━━ EXTRACTED RECORDS

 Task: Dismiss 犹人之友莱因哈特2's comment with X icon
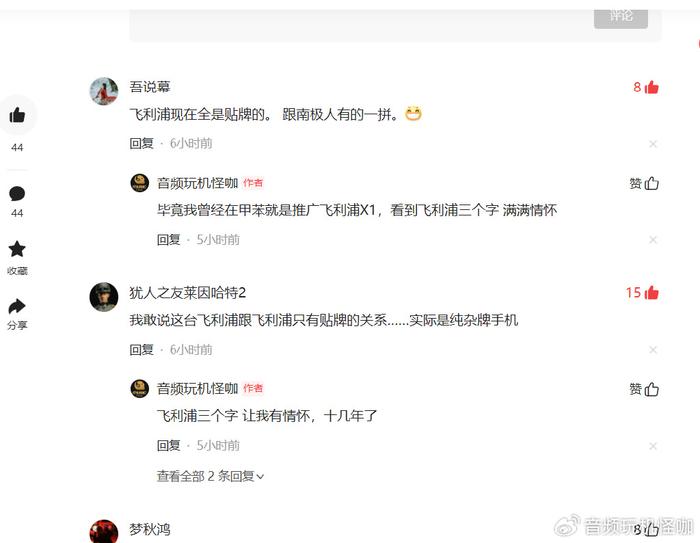point(653,350)
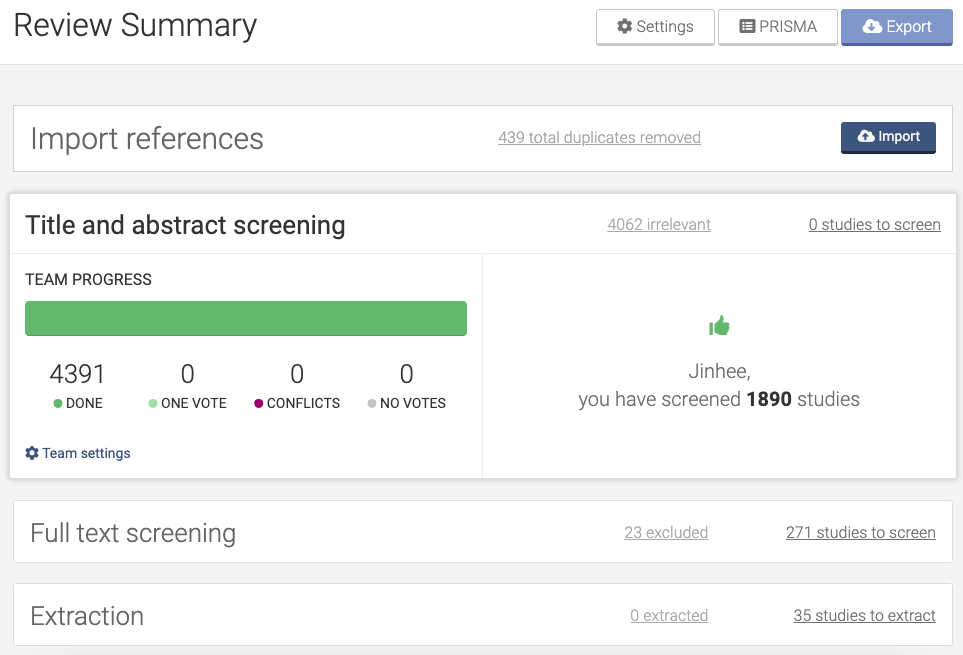Open the 0 extracted link

tap(668, 616)
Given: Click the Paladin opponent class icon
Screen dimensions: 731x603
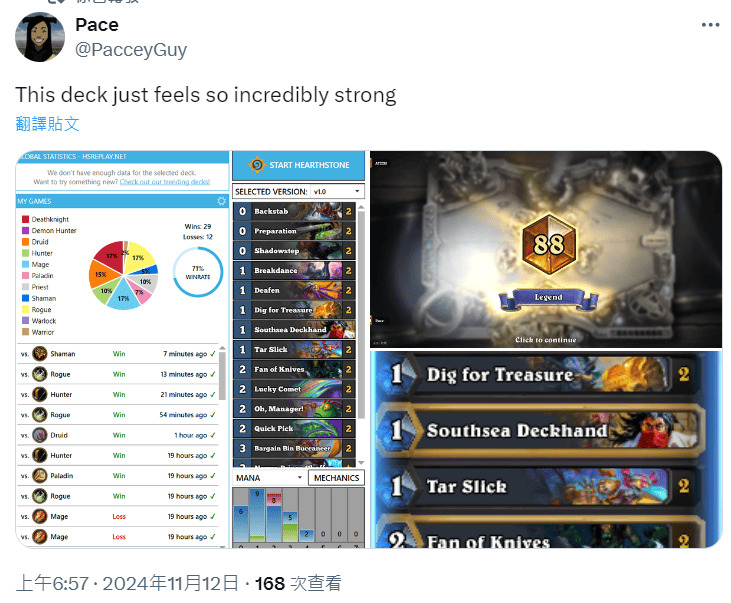Looking at the screenshot, I should click(x=40, y=476).
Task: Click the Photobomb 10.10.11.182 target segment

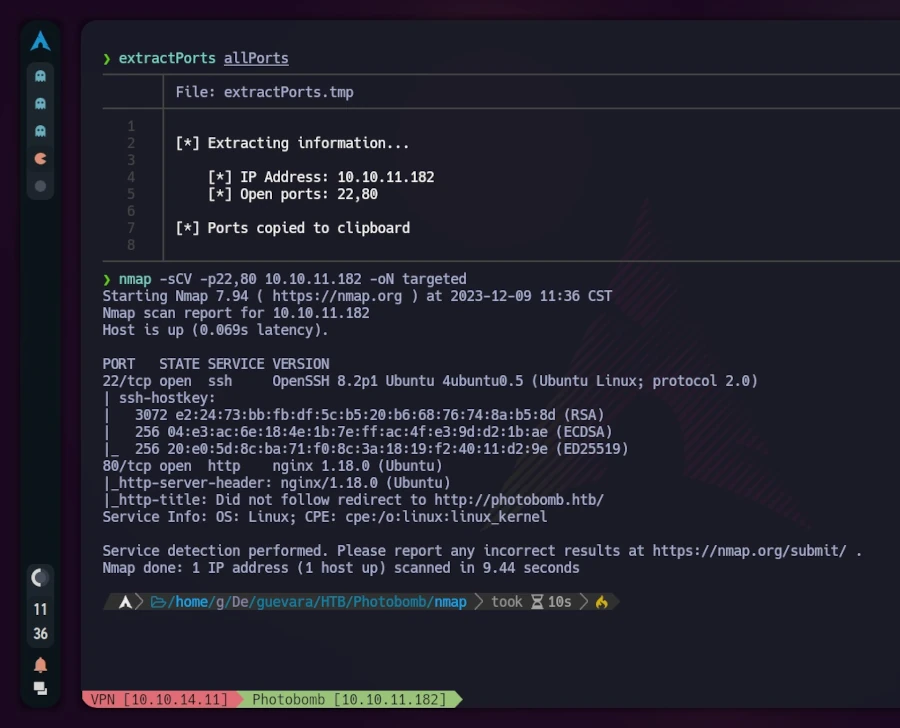Action: click(349, 699)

━━━━

**GIVEN TASK:**
Write out all of the material above line for line, leaving out the pictures.

**CORRECT RESULT:**
 Task: Dismiss 犹人之友莱因哈特2's comment with X icon
point(653,350)
Open the 0 extracted link

tap(668, 616)
Given: Click the Paladin opponent class icon
Screen dimensions: 731x603
Looking at the screenshot, I should click(x=40, y=476).
Task: Click the Photobomb 10.10.11.182 target segment

Action: click(349, 699)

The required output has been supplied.